NEW YORK – She's an under-the-radar contender to become the first black woman to head the Justice Department.
Loretta Lynch rarely holds news conferences, does interviews or gives speeches in her current job as U.S. attorney in Brooklyn. But the lack of a paper trail on Lynch hasn't kept her from emerging in recent weeks as one of only a handful of people still under consideration by the White House to replace the outgoing Eric Holder as attorney general.
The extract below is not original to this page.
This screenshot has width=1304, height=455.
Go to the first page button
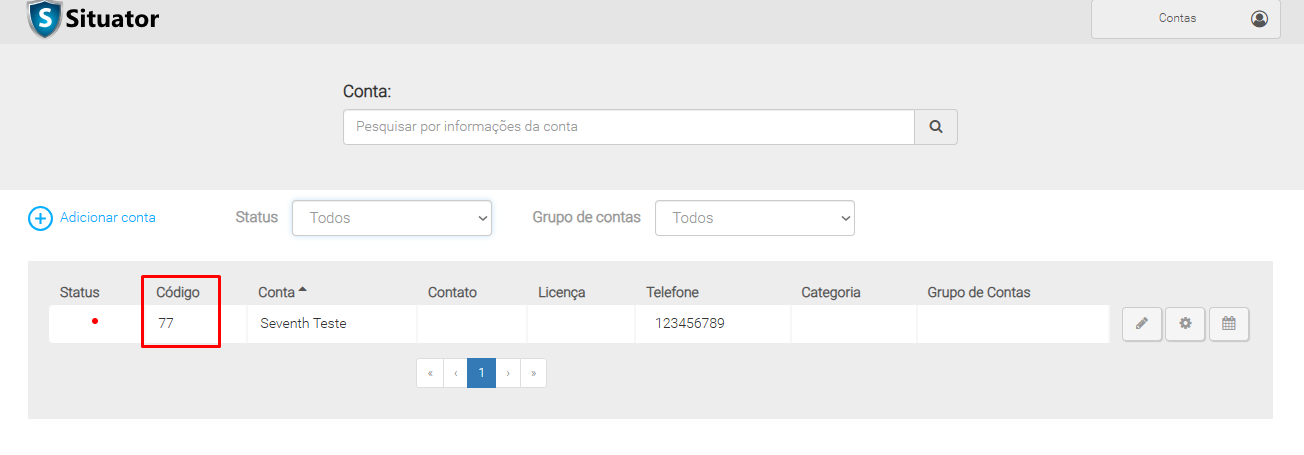[x=430, y=373]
The buzz over the 55-year-old Harvard Law School graduate was apparent as she sat next to Holder for his appearance at a ceremony last week in Brooklyn highlighting efforts to divert low-level offenders into drug rehab and job diversion programs, one of the attorney general's pet causes. In her introduction of Holder before an audience that included U.S. Attorney Preet Bharara of Manhattan — considered another attorney general contender — a judge made clear who she favors for the job.
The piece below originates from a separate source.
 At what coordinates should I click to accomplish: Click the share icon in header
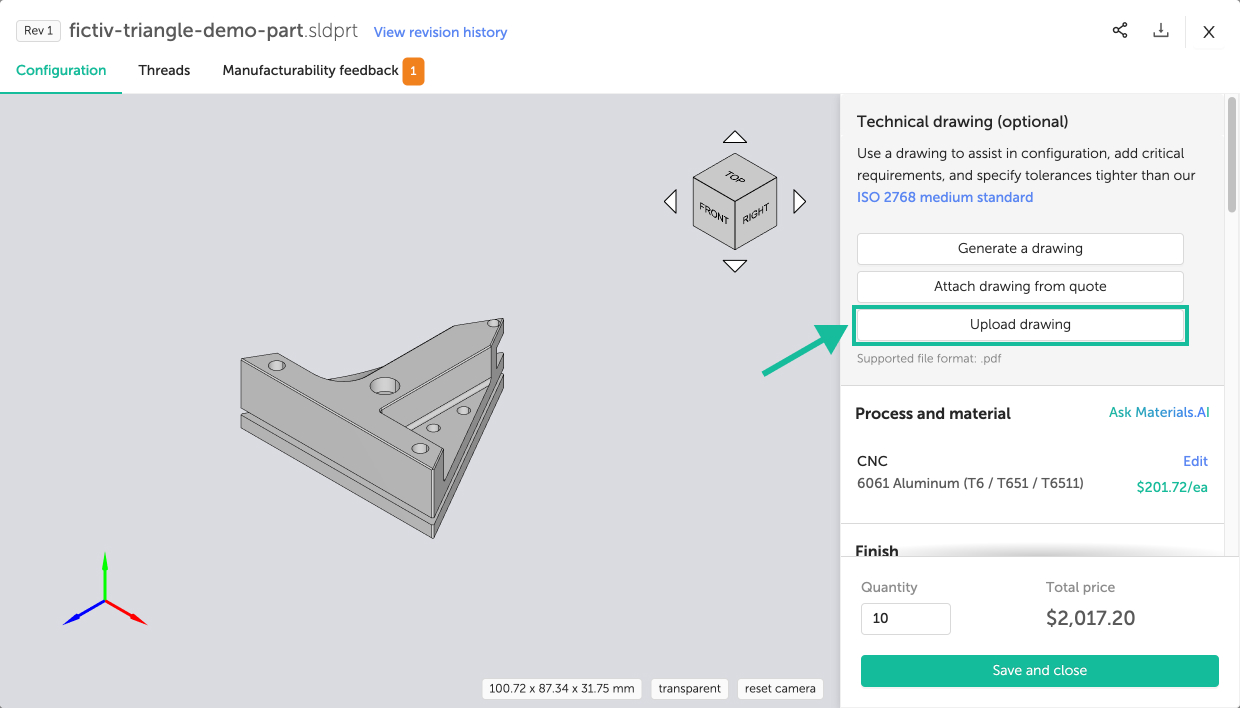(x=1120, y=31)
"We all hope that the 83rd attorney general is in this room — someone who may be wearing a little orange thing," said U.S. District Judge Carol Amon, referring to a colorful jacket Lynch had on.
A spokesman for Lynch later said she wouldn't discuss her prospects, but her supporters were vocal.
"She has everything that we would want in an attorney general," said Brooklyn District Attorney Kenneth Thompson. "She has intelligence, dignity and the ability to be fair, but also tough. I have the utmost respect for her."
Lynch, who grew up in Greensboro, North Carolina, began her career as a federal prosecutor in 1990. While a chief assistant U.S. attorney, she was on the trial team in one of the most sensational police brutality cases in city history, the broomstick torture of Haitian immigrant Abner Louima in a precinct bathroom.
She originally served as U.S. attorney in Brooklyn from 1999 to 2001 before entering private practice. She returned to the position in 2010 and was appointed to the Attorney General's Advisory Committee, a position that required her to spend more time in Washington and drew her closer to Holder.
During her second tenure at one of the country's busiest federal districts, Lynch's office has won convictions in a thwarted, al-Qaida sanctioned plot to attack New York City subways, and charged the head of a Mexican drug cartel with 12 murders. More recently, her office brought tax evasion charges against Republican Congressman Michael Grimm that's scheduled to go to trial next year.
Still, Lynch often has been overshadowed by the media-savvy Bharara, whose office has prosecuted numerous headline-grabbing cases against terrorists, corrupt politicians and Wall Street swindlers. But behind the scenes, she has won respect for dedicating much of her career to law enforcement without seeking publicity.
"I don't think that's why she's in government and that's a real admirable quality," said Andrew Weissman, a former federal prosecutor who worked closely with Lynch and now teaches law at New York University.
Thompson, who teamed with Lynch on the Louima case when he was an assistant U.S. attorney, recalled her cool under fire. "There was so much pressure to get it right. She was unflappable," he said.
Seeing Lynch become the first black woman to serve in the position "would be inspiring to millions of people, especially children, to know what they could become," he said.